The boys were nibbling squares of pissaladiere–Niçoise focaccia topped with sauteed onions, anchovies and black olives, over glasses of white wine when I blew in, and since everyone was hungry, we made fast work of the short but very appealing menu, which was provided by a lanky waiter in a black trilby hat that pointedly announced his hipster credentials. After he took our order, he returned to see what we wanted to drink. I told him we’d have a bottle of the 2011 Domaine des Schistes Cotes du Roussillon Villages, a supple medium-bodied red that’s a terrific food wine. He nodded, and then he said, “Uh, where are you from?” with a sort of exasperated tone of voice. I knew why he was asking, too–the other three had all showed up in their office gear, i.e., nicely cut jackets and dress shirts, and were well-groomed and prosperous looking. And though everyone (but most of all Bruno) spoke fluent French at the table, there were those accents. “Venezuela, Connecticut, Ohio, and Valenciennes,” I told him, and he shook his head as though this were just too much to take in, but we weren’t going to let a little low-grade attitude distract us from our excellent bottle of wine and our first courses, which arrived promptly from the open kitchen at the back of the room.

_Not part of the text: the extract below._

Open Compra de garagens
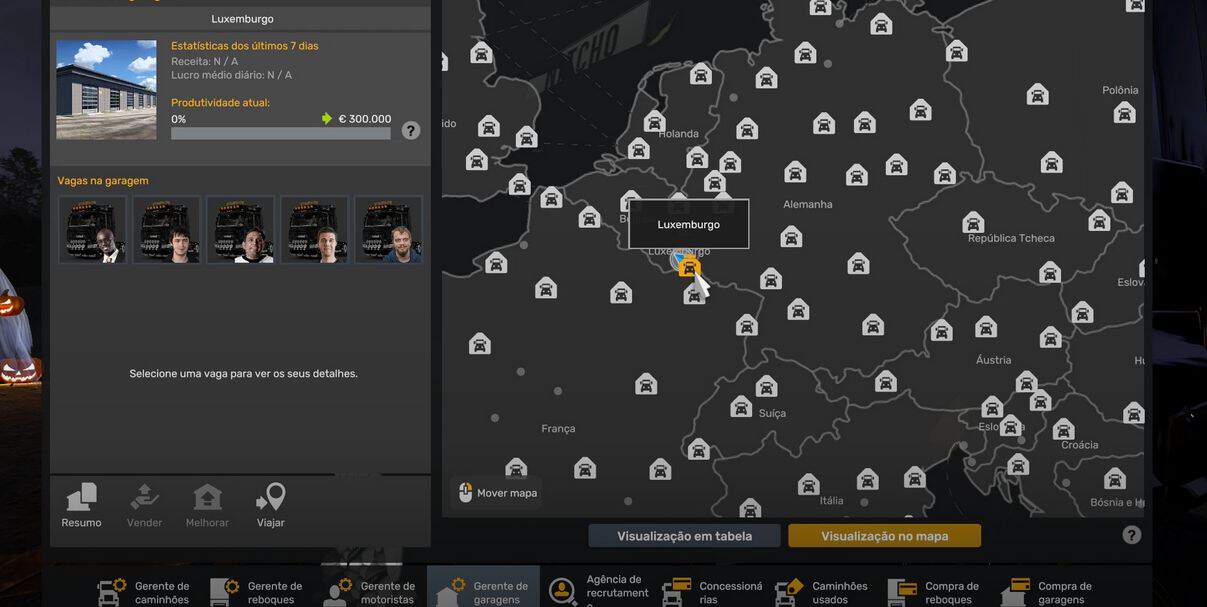This screenshot has width=1207, height=607. (x=1049, y=591)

Since I love their faint taste of fresh hazelnuts against a bracing backdrop of iodine richness, I couldn’t resist tasting several of Bruno’s mussels, which were perfectly cooked, parsley flecked and generously served. On this damp night, though, I was craving good old-fashioned Gallic grub, a yearning that Chenel’s beautifully made terrine de campagne more than sated, since it had a perfect balance of ground pork and richly flavored fat and was served with cornichons and excellent bread from chef Thierry Breton’s Sangaré Bakary (and no, that’s not a typo–it really is spelled bakary). “This is a really good restaurant, Alec,” said Roberto as our starters were being cleared. “And it’s great to be eating some food that isn’t intended to show off someone’s creativity for a change,” he added, and I agreed.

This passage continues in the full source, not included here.